- [Extracted text]
-=-=-

[881] See above, § [408, p. 519, note 3].
[882] Accordingly, in January 1912, during the Turco-Italian War, the Italian gunboat Volturno, after having overhauled, in the Red Sea, the British steamer Africa going from Hodeida to Aden, took off and made prisoners of war Colonel Riza Bey and eleven other Turkish officers. Although the Declaration of London is not yet ratified by Great Britain, she did not protest. The case of the Manouba ought likewise to be mentioned here. This French steamer, which plies between Marseilles and Tunis, was stopped on January 16, 1912, by an Italian cruiser in the Mediterranean, and twenty-nine Turkish passengers, who were supposed to be Turkish officers on their way to the theatre of war, were forcibly taken off and made prisoners. On the protest of France, the captives were handed over to her in order to ascertain whether they were members of the Turkish forces, and it was agreed between the parties that the case should be settled by an arbitral award of the Permanent Court of Arbitration at the Hague, Italy asserting that she had only acted in accordance with article 47 of the Declaration of London.

-=-=-

- [Problem 1] Arrange the rows from the line containing "Given: Select the M size row label" down through the end of the rows as a JSON list of strings, one string per line, skipping blank lines and leaving out the pictures.

-=-=-

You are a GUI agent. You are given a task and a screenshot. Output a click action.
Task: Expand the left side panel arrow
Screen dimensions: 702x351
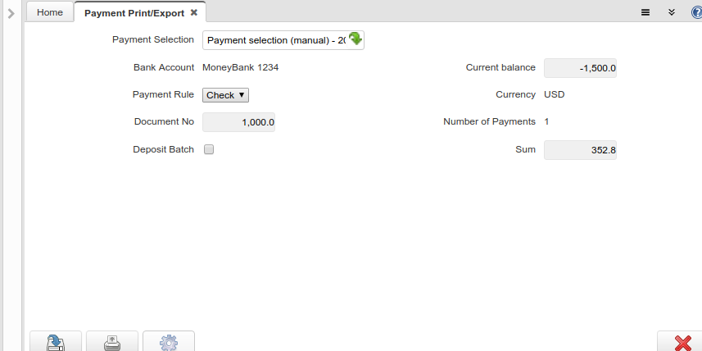(x=11, y=13)
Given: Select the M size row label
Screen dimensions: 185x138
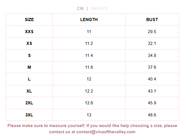Looking at the screenshot, I should (x=29, y=67).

-=-=-

- [Problem 2]
Answer these questions from the passage on the Turco-Italian War:
(a) Which Italian gunboat overhauled the British steamer Africa in the Red Sea?
(b) Between which two ports does the French steamer Manouba ply?
(c) How many Turkish passengers were taken off the Manouba?

- [Correct answer 1]
[
  "Given: Select the M size row label",
  "Screen dimensions: 185x138",
  "Looking at the screenshot, I should (x=29, y=67)."
]

- [Correct answer 2]
(a) The Volturno
(b) Marseilles and Tunis
(c) Twenty-nine